-- Start GIVEN RECORDS --
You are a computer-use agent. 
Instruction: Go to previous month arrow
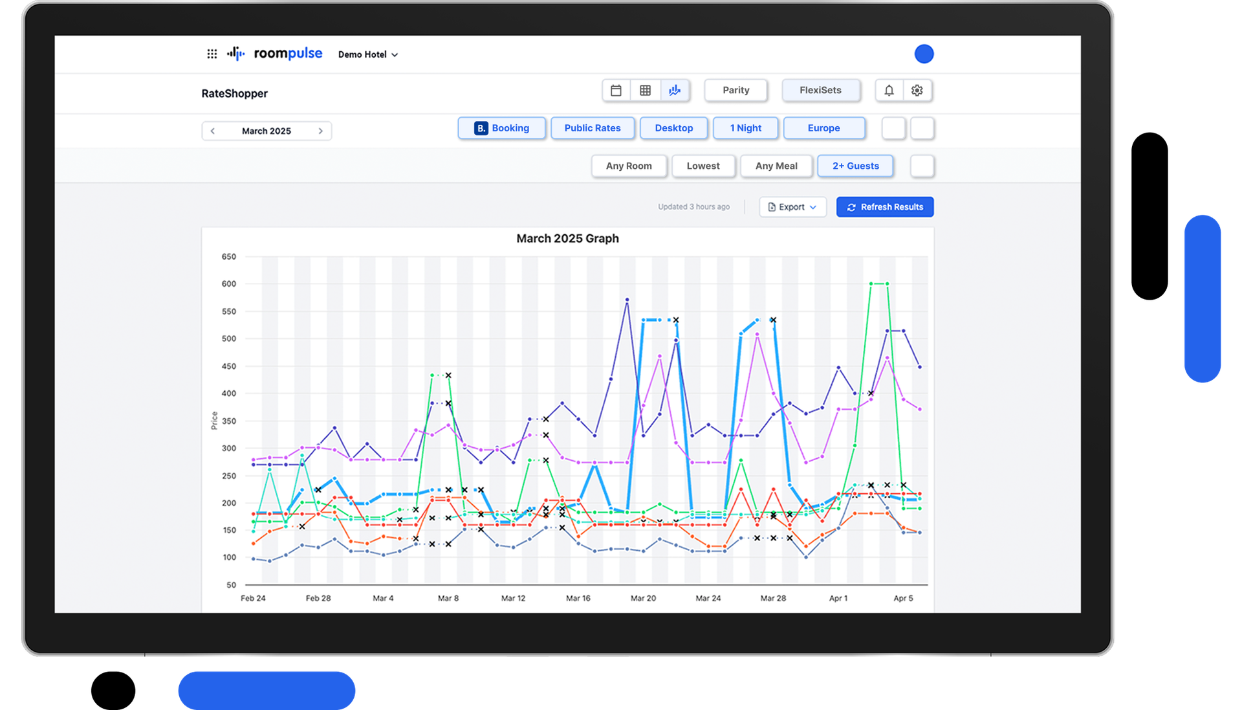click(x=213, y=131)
-- End GIVEN RECORDS --
-- Start GIVEN RECORDS --
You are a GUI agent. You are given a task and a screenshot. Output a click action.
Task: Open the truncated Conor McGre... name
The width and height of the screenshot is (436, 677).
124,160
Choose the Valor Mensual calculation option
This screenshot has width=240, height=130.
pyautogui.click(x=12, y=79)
-- End GIVEN RECORDS --
_EXERCISE DIRECTIONS_
Reproduce the listing word for word, from the line with "You are a GUI" up to and including the line with "pyautogui.click(x=12, y=79)".

_FINAL RESULT_
You are a GUI agent. You are given a task and a screenshot. Output a click action.
Task: Open the truncated Conor McGre... name
The width and height of the screenshot is (436, 677).
124,160
Choose the Valor Mensual calculation option
This screenshot has width=240, height=130.
pyautogui.click(x=12, y=79)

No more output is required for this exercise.